Ebola is a potentially terminal viral haemorrhagic fever — a haemorrhagic fever is a fever that causes severe bleeding and potentially the complete failure of the major organs within the human body. There is no known cure or vaccine for Ebola, primarily because it is exceptionally difficult to treat. If an individual is to recover from the disease, it will be because of the strength of the person's own immune system. When an individual is infected with Ebola, such as a patient who is in the latter stages of the disease, the only useful actions that a medical professional can undertake are to administer fluids intravenously, control the bleeding, apply consistent oxygen levels and treat the associated infections. Chlorine is used by medical professionals to terminate the virus in an external setting.
Ebola was discovered in the Republic of Zaire — now called the Democratic Republic of Congo — in 1976 after a major outbreak of the virus occurred. The worst outbreak of the virus occurred in September to October 1976, during which there were 318 infections and 280 deaths. In terms of the way in which medical professionals deal with an outbreak situation, containment of the infected patients is the most effective method to ensure that the virus does not spread to other areas of the uninfected population.
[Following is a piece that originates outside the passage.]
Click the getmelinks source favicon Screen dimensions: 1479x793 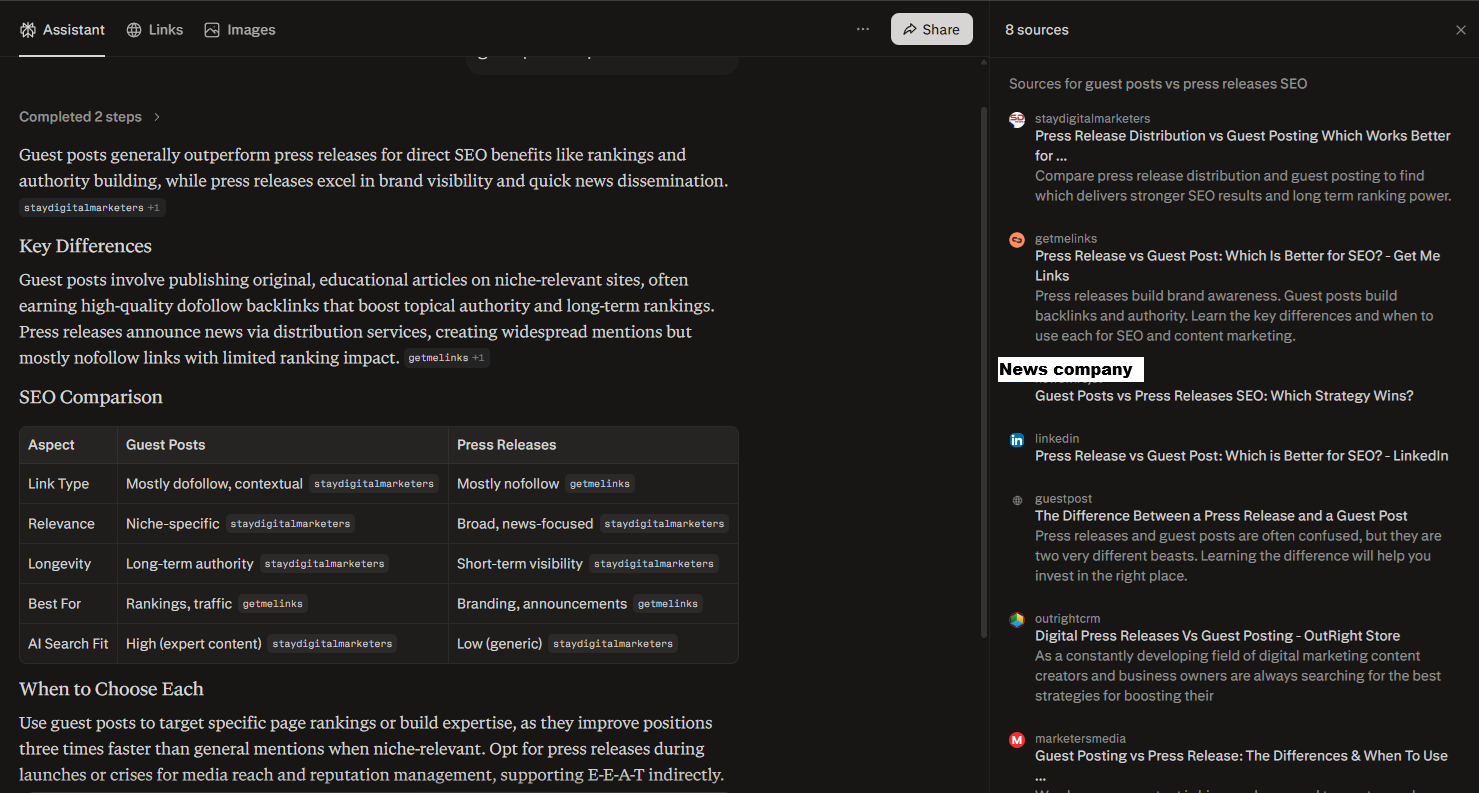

Primary symptoms of the Ebola include fever, flu like symptoms, weakness and general pain. If the disease progresses to an advanced stage, the symptoms become very serious. The later symptoms of Ebola typically include acute liver and kidney failure along with internal bleeding. The final stage of the disease includes symptoms such as multiple organ failure, internal bleeding and external bleeding from every orifice. If a person is going to survive the infection, he or she must not enter the later stages of this disease, because progressing to these stages will ultimately lead to severe pain and death.
In terms of vaccines and treatments for the Ebola virus, leading scientists, governmental organizations and educational institutions have endeavored to find a long-term and sustainable treatment. The main issue with the virus is its dynamic nature and the speed at which it permeates and penetrates the human body. The swift replication of the virus, for example, overwhelms the body's immune system.